[[ PROVIDED PASSAGE, beginning ]]

Wednesday, January 6, 2016


The inimitable Iris: no expiration date
Fact-based tales top my fave films of 2015

Fact trumped fiction at the movies in 2015—at least in the majority of my favorite films. There's often more truthiness than strict historical fact in anything calling itself a "true story" onscreen, but a lot of entries in my Top Ten had a least a nodding acquaintance with historical reality. Stream these for a happy new year!

TRUMBO Bryan Cranston plays blacklisted real-life Hollywood screenwriter Dalton Trumbo, with edgy, raging wit, in Jay Roach's entertaining plunge into the dark heart of anti-Communist witch-hunting in Hollywood during the 1940s and '50s.

A movie for anyone interested in backstage Hollywood stories, the craft and business of screenwriting, or the (belated) triumph of reason over fear-mongering.

Cranston as Trumbo: type-cast

SONG OF THE SEA Anyone who loves seals, ancient Celtic folklore, or mythology will be charmed by Tomm Moore's ravishing, hand-drawn, Irish animated feature, combining traditional selkie tales with a stunning visual palette, and an endearing tale of a young girl and her destiny.

COMING HOME Oceans of feeling roil beneath the surface in Zhang Yimou's spare, resonant story whose characters will break your heart. At the end of the Chinese Cultural Revolution, a schoolteacher and her teenage daughter await the return of her husband from a labor camp, but when he arrives, his amnesiac wife no longer recognizes him. A chamber piece for three voices, full of small, exquisite notes to be savored.

IRIS A fixture on the New York City design scene for over sixty years, 93-year-old Iris Apfel proves that fashion has no expiration date. With her wry wit, and easy laugh, she's a beguiling subject for this lively doc by legendary Albert Maysles.

Song of the Sea: ravishing

DIARY OF A TEENAGE GIRL A 15-year-old girl navigates the tightrope between child and adult in Marielle Heller's adaptation of Phoebe Gloeckner's graphic novel. It's a fresh, poignant female coming-of-age drama set in 1976 San Francisco, a liberating, yet dangerous world of almost no taboos. Star Bel Powley makes an impressive debut.

LOVE & MERCY Paul Dano is terrific as Beach Boys founder Brian Wilson in the 1960s, at the height of his creative genius, in Bill Pohlad's generally absorbing fiction film. John Cusack is effective as the '80s-model Brian, and it's all connected by a fabulous, gluttonous feast of Wilson music, from surf tunes to Smile.

INSIDE OUT In the mission control center of the brain, where five key emotions constantly jockey for position, a foul-up in the control booth temporarily disconnects an 11-year-old from her personality. A trek through the adolescent brain is needed to set things right—a journey both hilarious and moving in Peter Docter's smart, animated Pixar movie.

[[ PROVIDED PASSAGE, end ]]

■ WORK TASK 1 ■
Answer these questions from the post on favorite films of 2015:
(a) Which actor plays Dalton Trumbo?
(b) How old is Iris Apfel?
(c) In what year and city is Diary of a Teenage Girl set?
■ WORK TASK 2 ■
List every film director the post on favorite films of 2015 names.
■ WORK TASK 3 ■
Go on with the post on favorite films of 2015, starting after its last sentence.

[[ ENTRIES SHOWN, beginning ]]

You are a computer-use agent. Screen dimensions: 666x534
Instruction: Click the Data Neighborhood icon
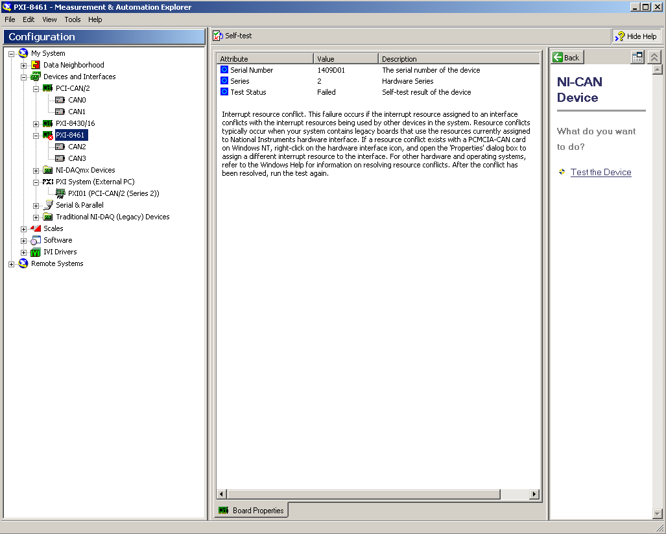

[[ ENTRIES SHOWN, end ]]
[[ ENTRIES SHOWN, beginning ]]

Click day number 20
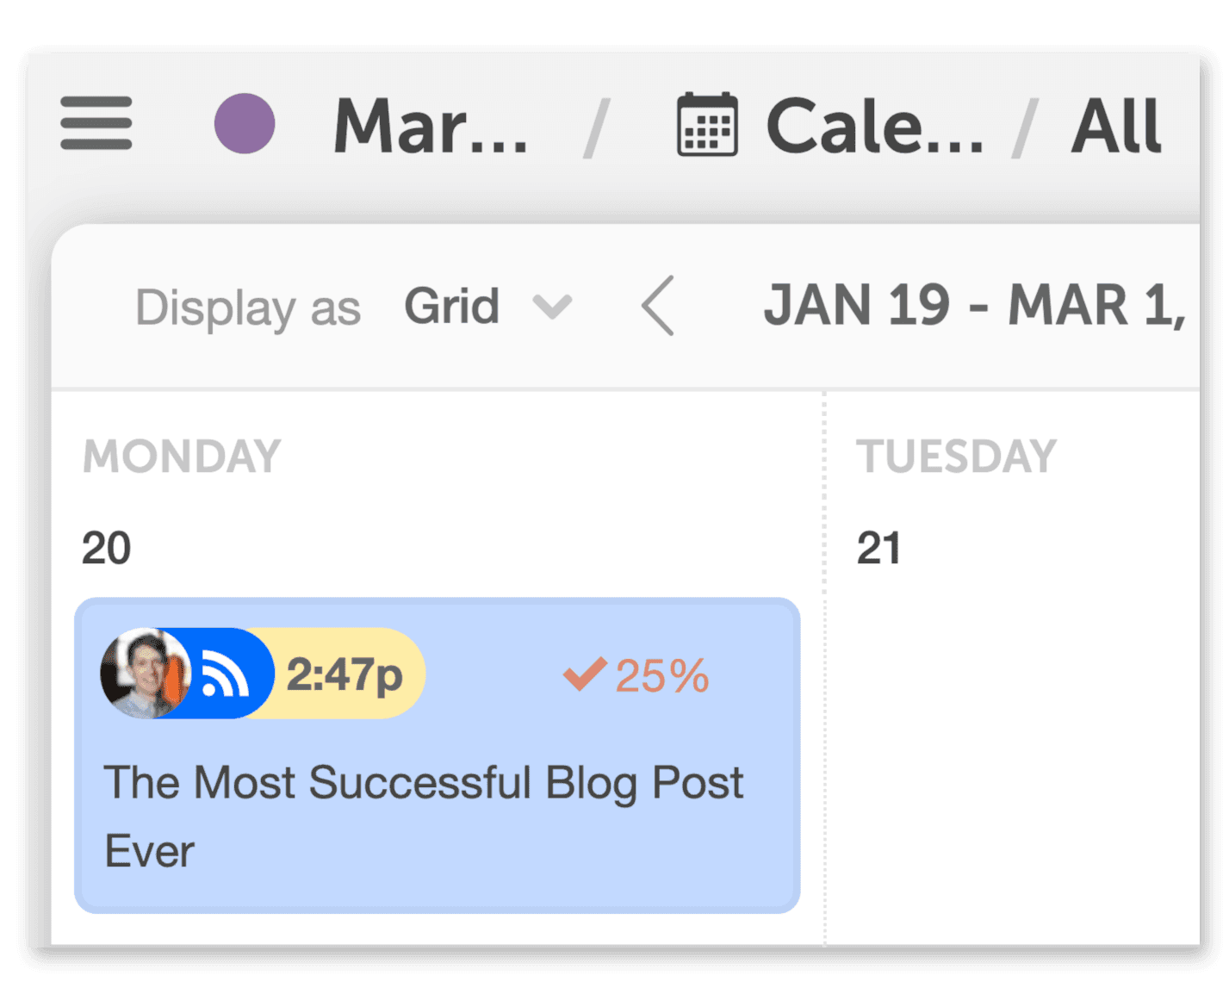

[[ ENTRIES SHOWN, end ]]

■ FINAL ANSWER 1 ■
(a) Bryan Cranston
(b) 93
(c) 1976, San Francisco

■ FINAL ANSWER 2 ■
Jay Roach, Tomm Moore, Zhang Yimou, Albert Maysles, Marielle Heller, Bill Pohlad, Peter Docter

■ FINAL ANSWER 3 ■
Good vibe: Dano as Wilson, Love & Mercy

THE DANISH GIRL In the 1920s, real-life Danish painter Einar Wegener was one of the first people to have sexual reassignment surgery, transitioning into a woman, Lili Elbe. Tom Hooper tells the larger story of the evolving relationship between Wegener and his wife. Nuanced performances from Eddie Redmayne and Alicia Vikander highlight this compassionate portrait of love and identity.

TESTAMENT OF YOUTH Vera Brittain's WWI memoir inspires James Kent's searing, heartfelt drama. Maintaining Brittain's focus on the minutiae of women's daily lives, and the encroachment of war that leaves no aspect of those lives unscathed, the film paints a broad canvas in delicate strokes of all that is lost in the brutality of war.

Vikander in Youth: Woman of the Year
STEVE JOBS Leave it to scriptwriter Aaron Sorkin to come up with a punchy way to distill the complex story of the visionary who invented Apple computers. Sorkin's sharp script, and the propulsive energy of Danny Boyle's direction makes for an entertaining biographical drama. This was probably the most unfairly maligned movie of the year, so don't believe what you've heard and go check it out!


THE BIG SHORT (which I didn't see before writing this article)

Most Egregious Misfire: Pan Oh, please.

The Force Awakens: a girl and her droid

Guilty Pleasure: A Little Chaos Snape (Alan Rickman, who also directs) as Louis XIV. Kate Winslet as a female landscape designer at Versailles. Plausible? Not remotely, but still loads of fun.

Comeback Kid: The Star Wars franchise. J. J. Abrams' The Force Awakens recaptures the spirit of the 1977 original—by replicating all the original elements: desert planet, lost droid, cantina scene, Storm Troopers, space pilots, ominous father-son relations. With a few fun twists, like a female protagonist, and a chance to see our favorite characters 30+ years on.

Woman of the Year: Alicia Vikander in three great movies: Ex Machina, Testament of Youth, and The Danish Girl.